Who thought GPU Programming will ever become a reality. But it did with Nvidia's CUDA. The parallel computing platform CUDA became the talk of the town with its stable release in May, 2020. Though it became every developer's first choice for better performance, its lengthy code execution was openly criticised.
Developers were in a desperate need of an open source programming language that could break down the arduous task of code development into simple, smaller fragments. Keeping a tab on the limitations of CUDA, OpenAI designed and released its open source programming language Triton 1.0.
There is more to Triton than just programming, to know the nitty gritty details of this programming language please follow the blog.
Triton 1.0 is an open source programming language like Python.
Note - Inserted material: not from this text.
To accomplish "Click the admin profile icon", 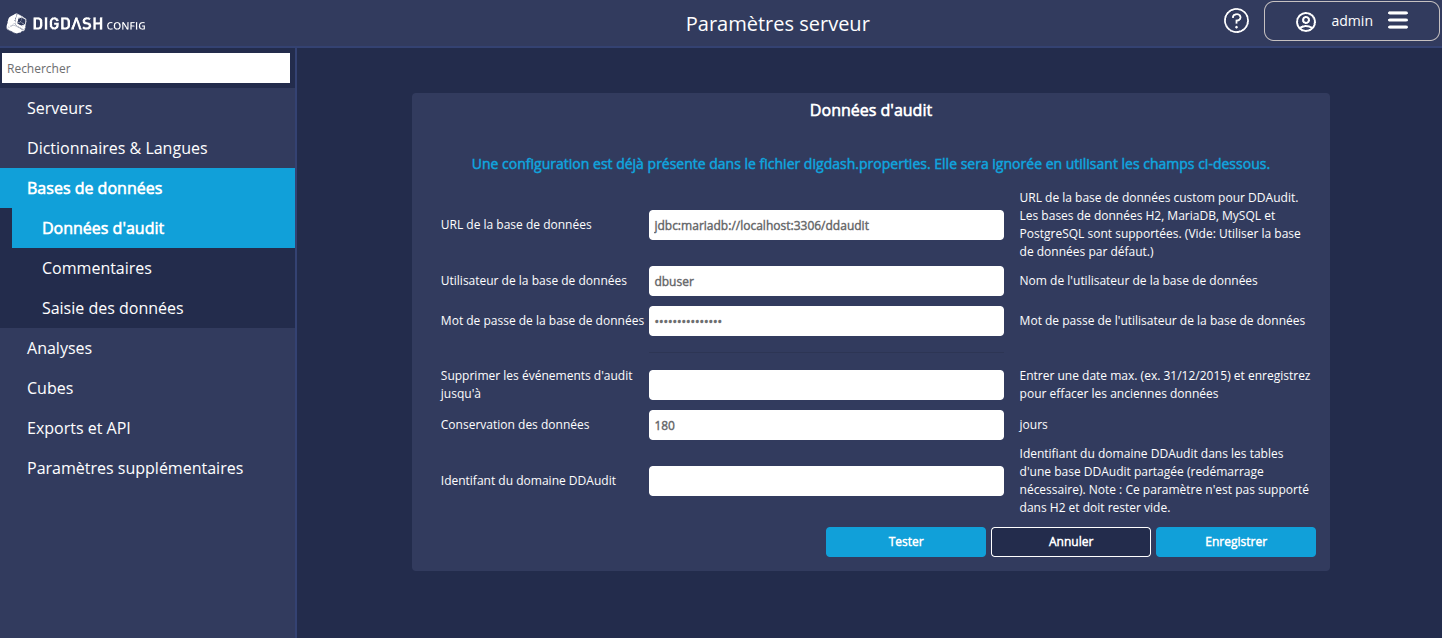I will [1305, 20].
This new programming language can redefine the coding process. Triton focuses on reducing the code size. It can perform the same functions as other programming languages with fewer lines of code. You may want to visit the basics of Python via the First Step Towards Python blog.
It can write F16 matrix multiplication code under 25 lines. Kernels produced using Triton are 2 times more efficient and faster than previous torch implementations. Triton can provide a stable interface for DNN transcompilers.
(Must Check: Working With Random Numbers in Python: Random Probability Distributions)
Triton simplifies the development of specific kernels, it is faster than other general purpose libraries.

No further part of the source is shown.